[Dataset items]
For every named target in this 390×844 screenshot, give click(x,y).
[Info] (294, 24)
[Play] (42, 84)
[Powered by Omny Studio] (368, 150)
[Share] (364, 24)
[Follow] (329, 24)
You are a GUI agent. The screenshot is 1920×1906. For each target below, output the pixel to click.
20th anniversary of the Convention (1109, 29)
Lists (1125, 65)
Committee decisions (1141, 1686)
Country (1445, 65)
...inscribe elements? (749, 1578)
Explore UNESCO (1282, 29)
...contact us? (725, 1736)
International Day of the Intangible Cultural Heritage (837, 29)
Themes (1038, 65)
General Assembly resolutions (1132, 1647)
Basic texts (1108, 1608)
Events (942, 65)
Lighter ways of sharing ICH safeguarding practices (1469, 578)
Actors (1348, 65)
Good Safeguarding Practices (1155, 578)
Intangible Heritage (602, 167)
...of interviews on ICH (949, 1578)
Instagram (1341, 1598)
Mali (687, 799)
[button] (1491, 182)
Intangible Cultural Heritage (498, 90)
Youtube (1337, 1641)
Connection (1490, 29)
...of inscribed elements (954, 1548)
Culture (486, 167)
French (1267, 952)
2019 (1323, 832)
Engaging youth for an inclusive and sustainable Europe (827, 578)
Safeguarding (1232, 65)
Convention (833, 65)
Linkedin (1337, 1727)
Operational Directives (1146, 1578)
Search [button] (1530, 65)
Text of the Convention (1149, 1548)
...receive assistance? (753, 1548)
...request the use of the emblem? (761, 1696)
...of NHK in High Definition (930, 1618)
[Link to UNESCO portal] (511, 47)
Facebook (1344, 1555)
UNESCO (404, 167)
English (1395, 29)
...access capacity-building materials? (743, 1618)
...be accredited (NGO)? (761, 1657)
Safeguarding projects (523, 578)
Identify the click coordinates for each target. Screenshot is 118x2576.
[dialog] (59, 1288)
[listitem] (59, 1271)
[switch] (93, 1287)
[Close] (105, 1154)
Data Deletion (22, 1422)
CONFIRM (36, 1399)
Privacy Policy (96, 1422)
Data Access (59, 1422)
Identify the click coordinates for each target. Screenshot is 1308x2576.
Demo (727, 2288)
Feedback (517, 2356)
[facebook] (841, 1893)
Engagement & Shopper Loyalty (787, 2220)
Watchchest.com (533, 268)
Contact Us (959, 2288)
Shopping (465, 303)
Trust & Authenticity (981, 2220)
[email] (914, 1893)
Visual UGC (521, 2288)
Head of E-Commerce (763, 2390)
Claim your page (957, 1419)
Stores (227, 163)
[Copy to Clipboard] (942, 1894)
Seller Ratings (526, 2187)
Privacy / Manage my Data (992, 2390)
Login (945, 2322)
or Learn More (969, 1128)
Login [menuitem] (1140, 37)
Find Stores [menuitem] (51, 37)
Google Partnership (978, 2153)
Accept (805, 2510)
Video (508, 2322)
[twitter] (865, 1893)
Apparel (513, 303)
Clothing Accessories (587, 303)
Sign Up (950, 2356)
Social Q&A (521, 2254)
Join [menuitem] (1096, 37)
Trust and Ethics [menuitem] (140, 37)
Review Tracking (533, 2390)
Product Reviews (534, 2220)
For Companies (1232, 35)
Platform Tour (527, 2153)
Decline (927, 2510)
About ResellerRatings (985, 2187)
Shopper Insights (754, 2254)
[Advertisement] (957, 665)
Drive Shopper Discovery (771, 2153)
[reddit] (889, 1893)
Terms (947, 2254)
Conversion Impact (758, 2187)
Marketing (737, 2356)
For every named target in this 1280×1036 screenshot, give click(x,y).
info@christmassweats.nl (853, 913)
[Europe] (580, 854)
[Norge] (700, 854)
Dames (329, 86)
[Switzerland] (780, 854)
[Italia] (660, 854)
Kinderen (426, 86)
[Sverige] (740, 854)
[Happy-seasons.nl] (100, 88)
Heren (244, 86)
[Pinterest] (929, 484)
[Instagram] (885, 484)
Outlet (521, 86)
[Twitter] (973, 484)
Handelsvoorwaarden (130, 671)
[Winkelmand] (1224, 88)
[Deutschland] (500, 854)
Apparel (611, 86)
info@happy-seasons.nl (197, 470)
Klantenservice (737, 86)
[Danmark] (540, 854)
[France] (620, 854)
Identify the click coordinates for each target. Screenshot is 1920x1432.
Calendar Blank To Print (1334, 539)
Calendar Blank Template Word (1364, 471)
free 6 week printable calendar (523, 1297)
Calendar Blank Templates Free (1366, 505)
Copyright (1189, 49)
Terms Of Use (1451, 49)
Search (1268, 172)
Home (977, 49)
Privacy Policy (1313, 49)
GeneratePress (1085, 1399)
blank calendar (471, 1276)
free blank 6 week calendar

* TO DO: All lines above from the one holding "Social Q&A (521, 2254)" to the one holding "Screenshot is 1920x1432.", inclusive, are to be copied exactly; no other line is wanted.

* ANSWER AREA:
Social Q&A (521, 2254)
Join [menuitem] (1096, 37)
Trust and Ethics [menuitem] (140, 37)
Review Tracking (533, 2390)
Product Reviews (534, 2220)
For Companies (1232, 35)
Platform Tour (527, 2153)
Decline (927, 2510)
About ResellerRatings (985, 2187)
Shopper Insights (754, 2254)
[Advertisement] (957, 665)
Drive Shopper Discovery (771, 2153)
[reddit] (889, 1893)
Terms (947, 2254)
Conversion Impact (758, 2187)
Marketing (737, 2356)
For every named target in this 1280×1036 screenshot, give click(x,y).
info@christmassweats.nl (853, 913)
[Europe] (580, 854)
[Norge] (700, 854)
Dames (329, 86)
[Switzerland] (780, 854)
[Italia] (660, 854)
Kinderen (426, 86)
[Sverige] (740, 854)
[Happy-seasons.nl] (100, 88)
Heren (244, 86)
[Pinterest] (929, 484)
[Instagram] (885, 484)
Outlet (521, 86)
[Twitter] (973, 484)
Handelsvoorwaarden (130, 671)
[Winkelmand] (1224, 88)
[Deutschland] (500, 854)
Apparel (611, 86)
info@happy-seasons.nl (197, 470)
Klantenservice (737, 86)
[Danmark] (540, 854)
[France] (620, 854)
Identify the click coordinates for each target. Screenshot is 1920x1432.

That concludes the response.